洗面所の蛇口もカルキのため、すぐにこのとおり真っ白になってしまう。カルキ対策の掃除用品は必携。
ドイツは空気が乾燥しているので、すぐに肌がかさかさになってしまう。こちらに来た当初は20代でもしわくちゃな女性がいることに驚いたものだが、こうも湿度が低いと、すぐにしわが増えるのも当然だろう。肌が乾燥するからといって、体を洗うときにもせっけんを使う人は少ない。そのかわりに、保湿成分の入った洗浄用のクリームやオイルを使って洗う人が多いようだ。乾燥肌が原因のかゆみに悩まされた私が医者に勧められたのもオイル洗浄。主に使われるのは、メキシコやカリフォルニアの砂漠地帯原産のホホバオイルやオーストラリア原産のティーツリーオイル。ホホバオイルはナッツ状の種子からとれるワックスで、保湿効果がありアレルギーの敏感肌に適している。ティーツリーオイルは古くからオーストラリア先住民に薬として使用されており、殺菌効果があるためニキビ肌などに適していると言う。洗浄用に加工してあるとはいえ、オイルはほとんど泡立たないので、せっけんに慣れた身にはいささか頼りなく、「こんなので本当に汚れが落ちるのかな」と少々疑わしくなる。しかし、それもはじめのうちだけだ。気候に合ったものを使うのが一番よろしいと言うことに徐々に気づくだろう。
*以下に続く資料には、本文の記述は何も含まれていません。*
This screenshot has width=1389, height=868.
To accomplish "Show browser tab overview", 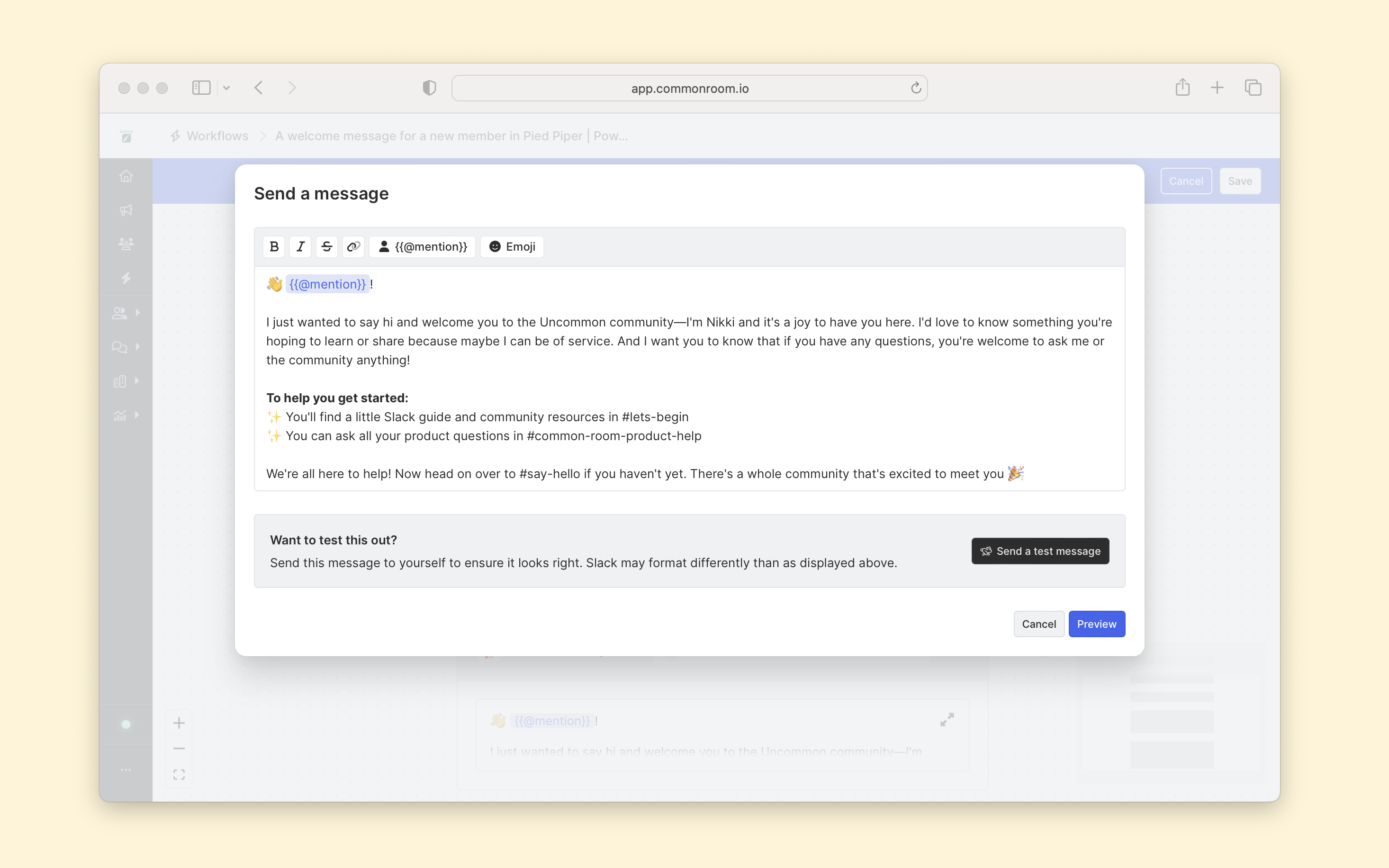I will pos(1253,88).
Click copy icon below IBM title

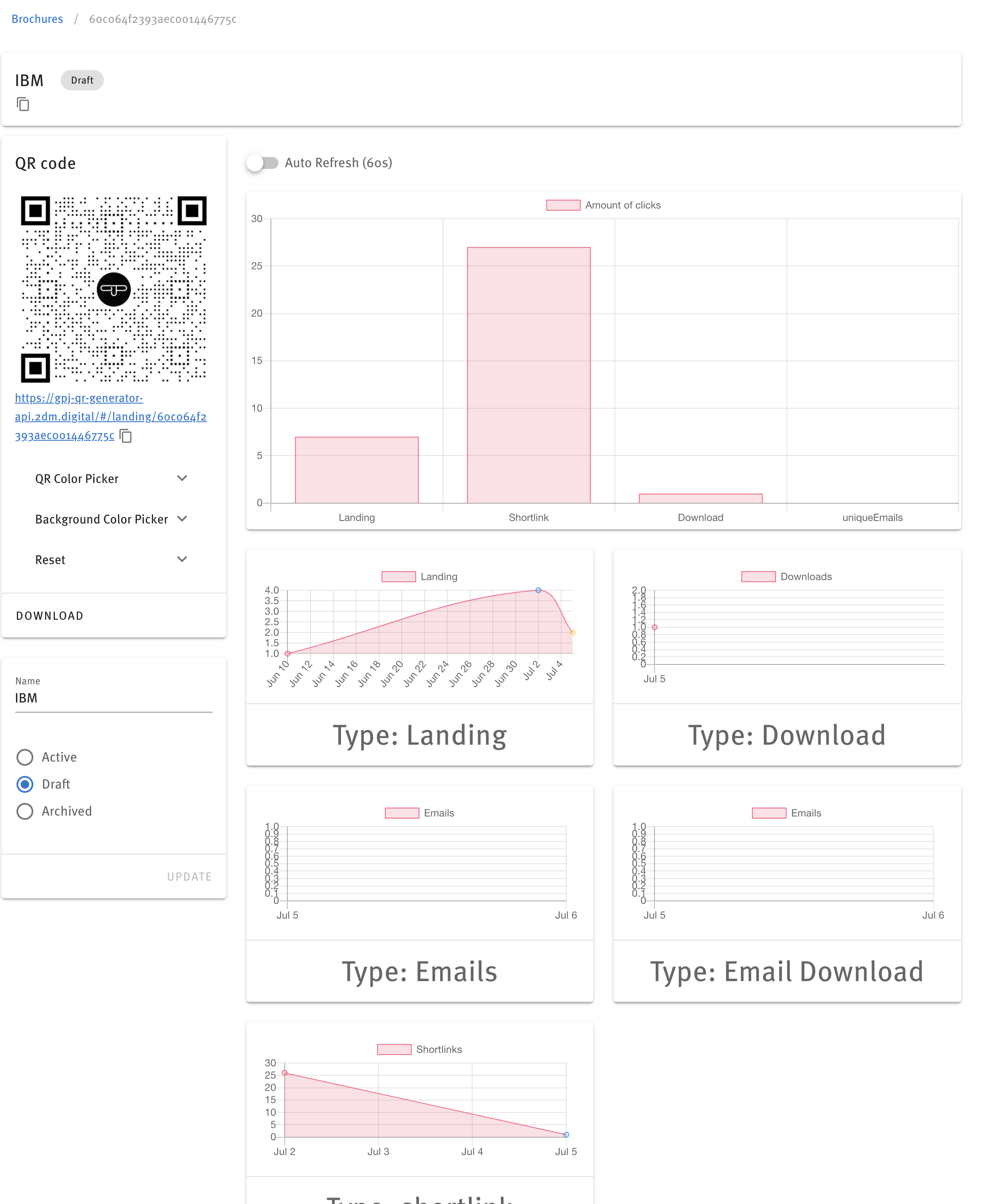(x=23, y=104)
肌や髪にダメージを与えるのは乾燥だけではなく、ドイツの硬水。髪を洗ってもばしばしになってしまい、しっとり感とは程遠い。しかも硬水は掃除という観点から見ても厄介ものだ。シャワーを使った後に水滴が乾燥すると、タイルや蛇口などにカルキの跡が白く残ってしまう。そのため、数人でアパートをシェアをしている場合は、シャワー後すぐに浴槽や壁をタオルでぬぐうことが義務付けられている所もある。それどころか、「手を洗った後も、洗面台の中に水滴が残らないように毎回タオルでふき取ること」などと言う大家もいるくらいだ。そんなことを言われると手を洗うのさえおっくうになってしまう。
ところで、西洋の浴槽は日本のように深くなく、浅い代わりに丈が長い。ドイツ語で風呂に入ることを浴槽に「横たわる」という表現を使うが、座るのではなくまさに体を伸ばした状態で風呂にはいる。しかし大柄なドイツ人サイズ仕様のため、浴槽によっては160センチちょっとの私が横になると、すっぽりと収まってしまいそうなものもある。ちょうど棺おけに水をためてあるようなもので、うっかり眠ってしまうようなことがあるとしゃれにならないと、どきどきしながら風呂につかっている。